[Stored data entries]
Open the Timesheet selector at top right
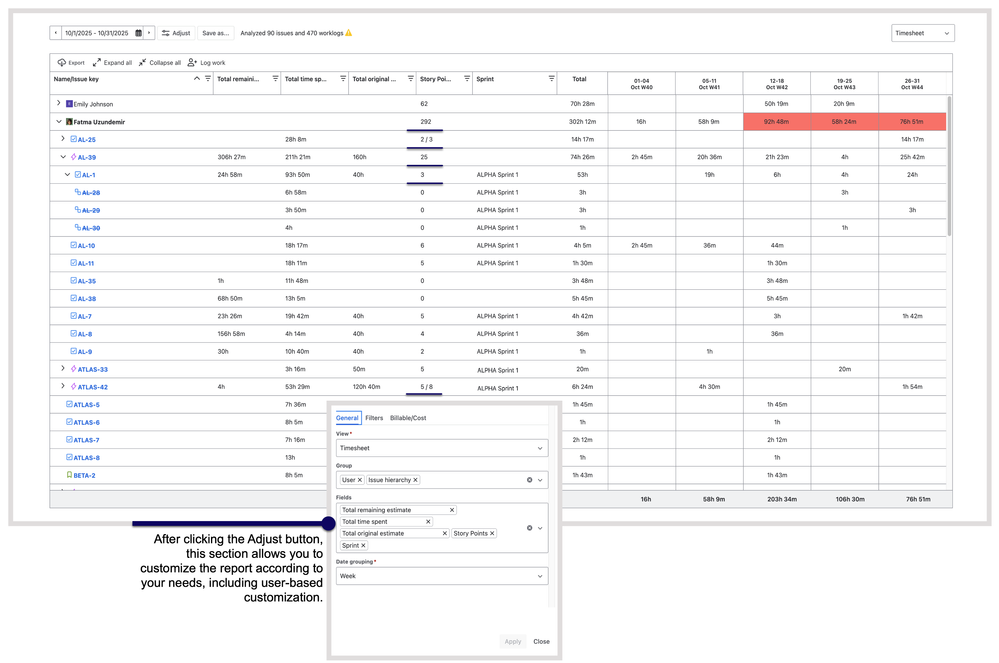999x663 pixels. [922, 33]
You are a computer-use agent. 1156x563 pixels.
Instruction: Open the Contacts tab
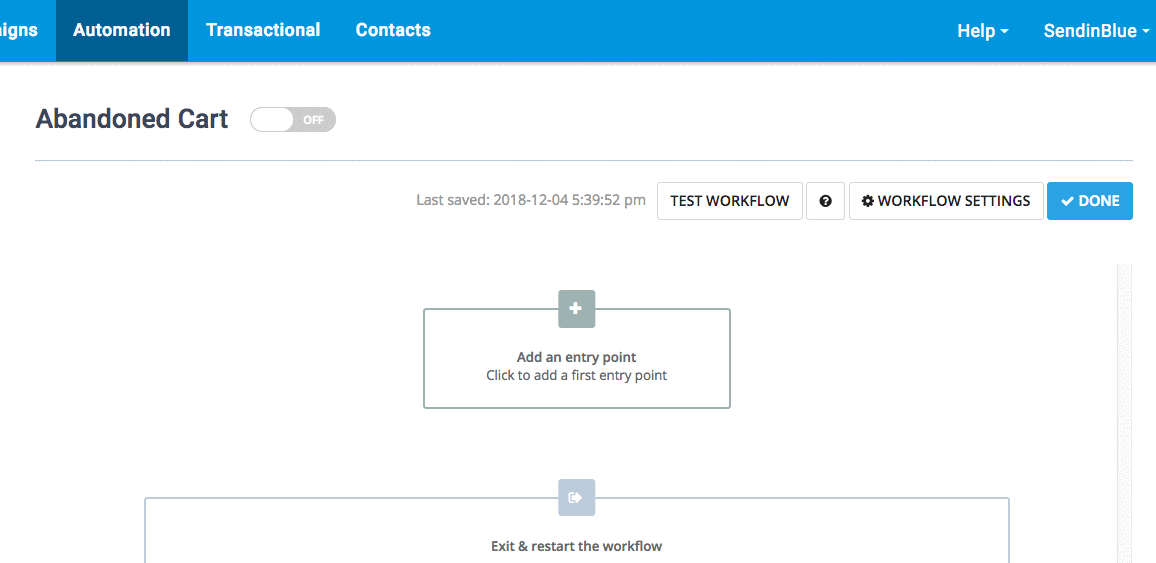click(x=393, y=30)
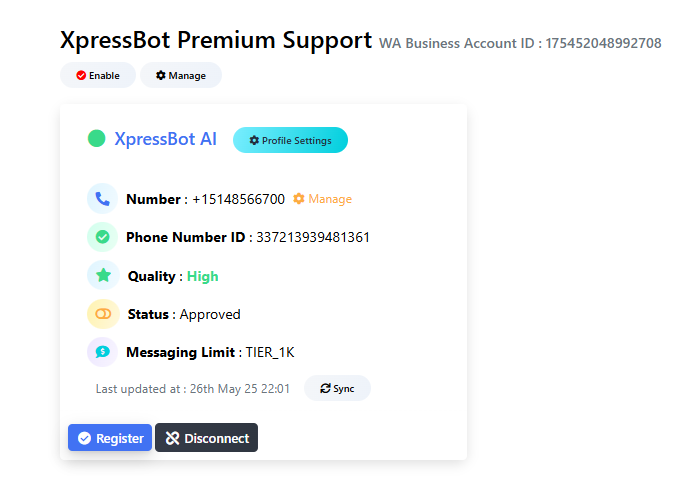Click the WA Business Account ID text
The image size is (689, 493).
519,43
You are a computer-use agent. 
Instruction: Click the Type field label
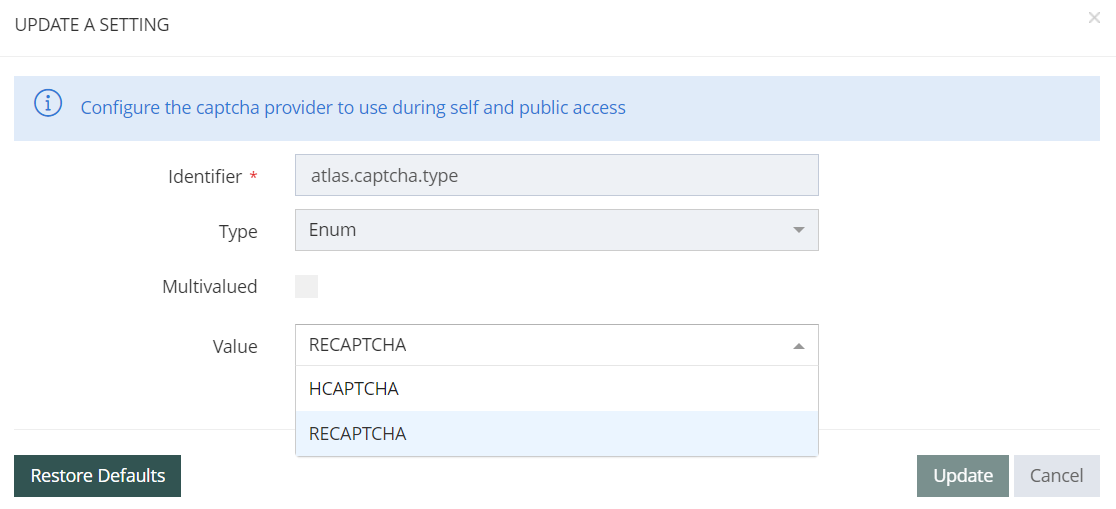click(x=238, y=231)
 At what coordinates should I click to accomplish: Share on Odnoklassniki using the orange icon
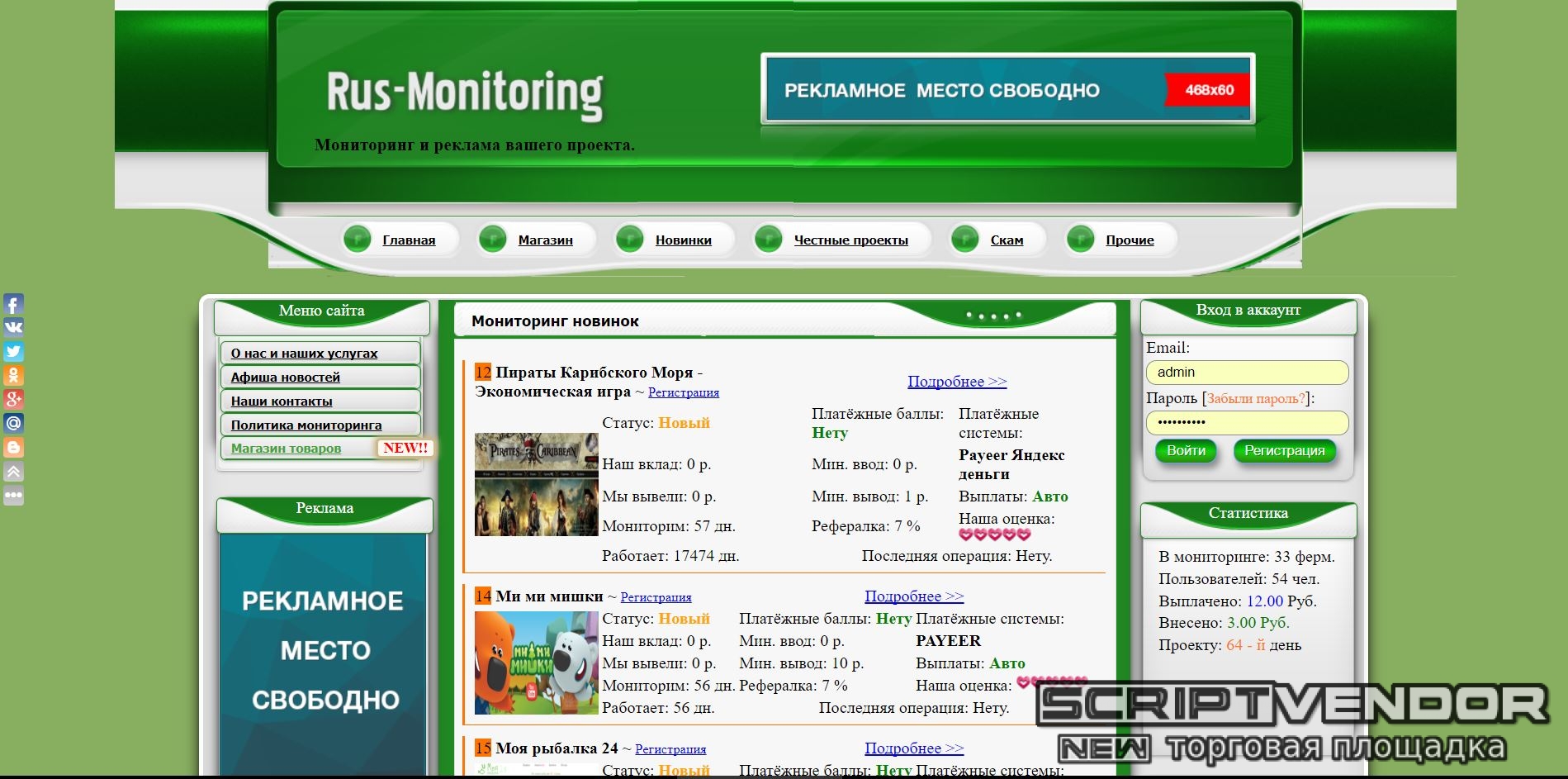coord(13,375)
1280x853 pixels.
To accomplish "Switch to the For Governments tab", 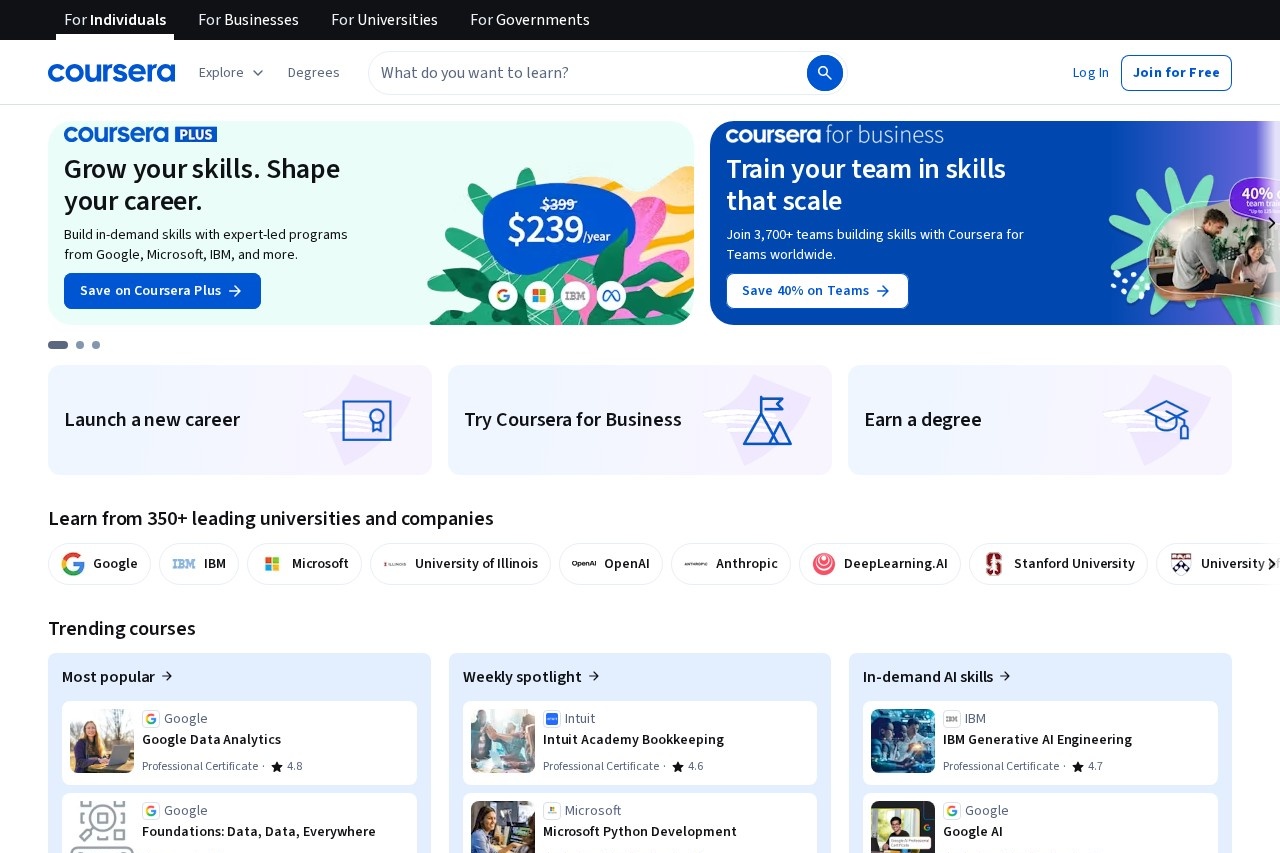I will click(x=529, y=19).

• Assignment:
Line count for the word "computer": tally the lines in the records that include it and give only the result.

• Solution to this task:
2